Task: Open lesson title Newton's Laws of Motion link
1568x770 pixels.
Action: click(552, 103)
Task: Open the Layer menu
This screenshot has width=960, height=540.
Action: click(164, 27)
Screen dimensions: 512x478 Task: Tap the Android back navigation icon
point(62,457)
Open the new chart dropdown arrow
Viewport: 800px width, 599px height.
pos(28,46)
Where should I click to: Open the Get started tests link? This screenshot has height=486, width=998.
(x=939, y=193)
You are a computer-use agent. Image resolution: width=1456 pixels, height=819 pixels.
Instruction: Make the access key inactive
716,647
---
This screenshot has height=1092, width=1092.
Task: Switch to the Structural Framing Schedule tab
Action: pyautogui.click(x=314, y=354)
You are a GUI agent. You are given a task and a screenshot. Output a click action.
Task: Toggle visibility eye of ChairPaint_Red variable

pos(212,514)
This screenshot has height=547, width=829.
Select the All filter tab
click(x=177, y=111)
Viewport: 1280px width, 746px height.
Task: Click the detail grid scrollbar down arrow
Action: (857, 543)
==
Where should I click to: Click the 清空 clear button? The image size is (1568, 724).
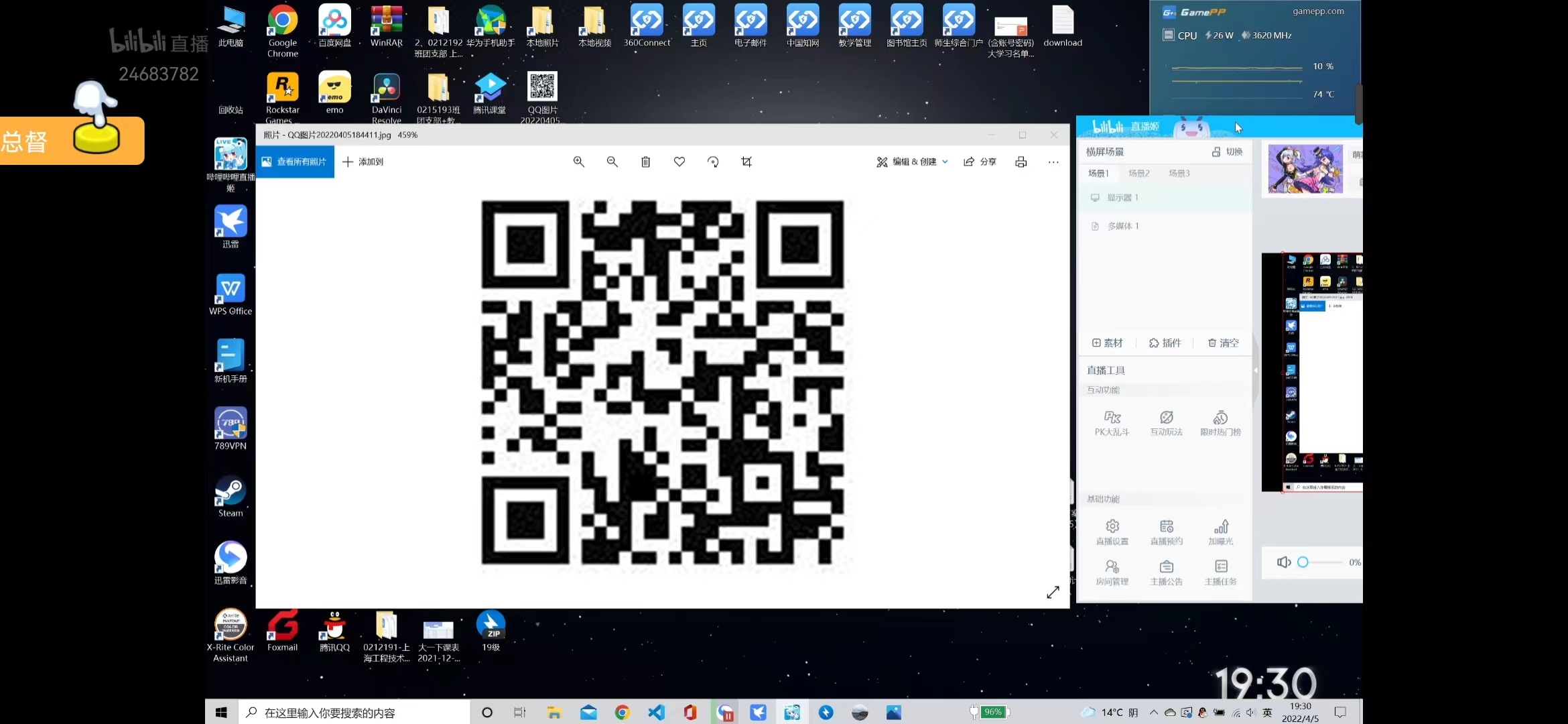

Do this: How many lines in the records contain the word "link"? Reply with the number alone.

Full output: 2